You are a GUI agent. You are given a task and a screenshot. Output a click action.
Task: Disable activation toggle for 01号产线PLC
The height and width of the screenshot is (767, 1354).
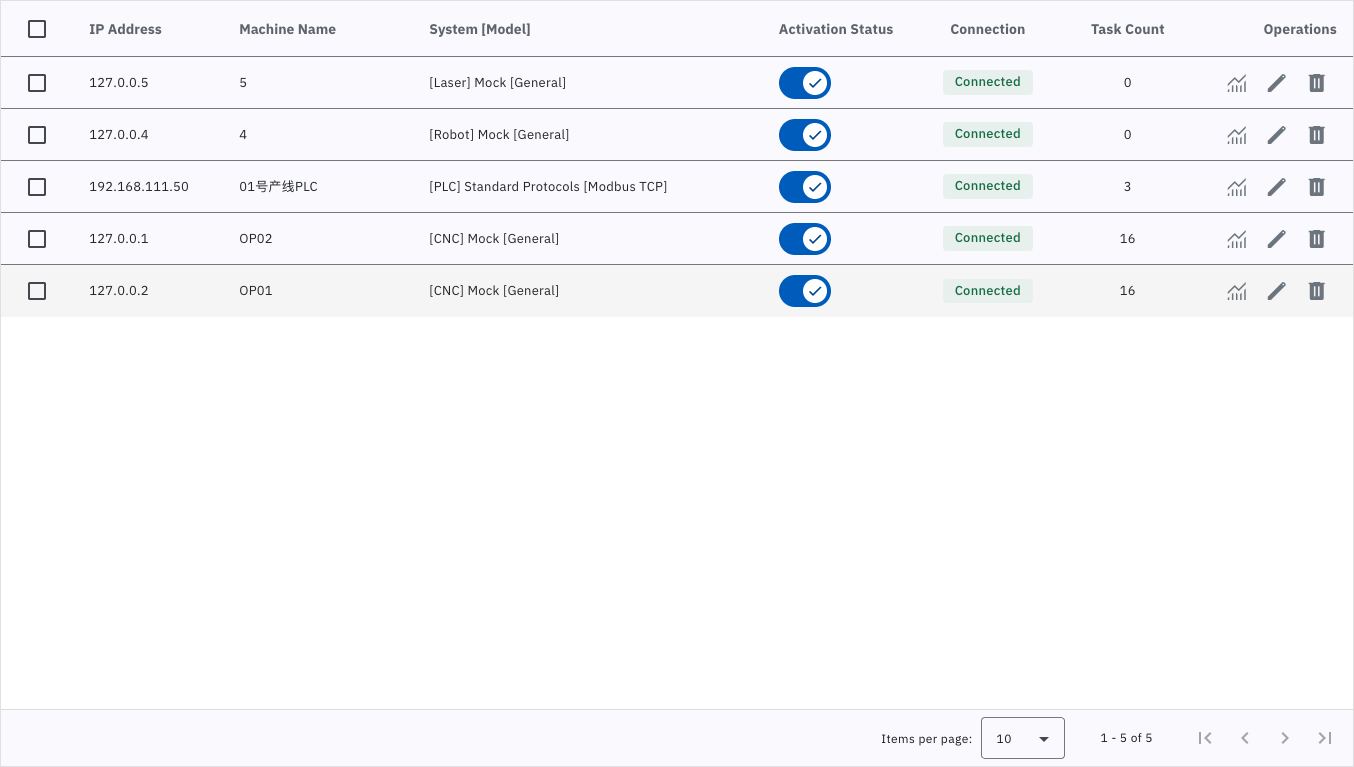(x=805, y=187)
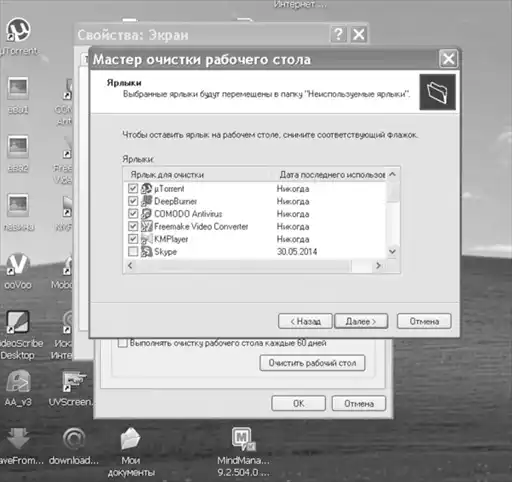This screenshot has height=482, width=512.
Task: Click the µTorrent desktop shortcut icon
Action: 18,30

********

- WHAT TO DO -
Return the complete material above exactly, with no picture.

- ANSWER SPACE -
You are a GUI agent. You are given a task and a screenshot. Output a click action.
Task: Disable activation toggle for 01号产线PLC
The height and width of the screenshot is (767, 1354).
(x=805, y=187)
This screenshot has height=482, width=512.
Task: Click the µTorrent desktop shortcut icon
Action: 18,30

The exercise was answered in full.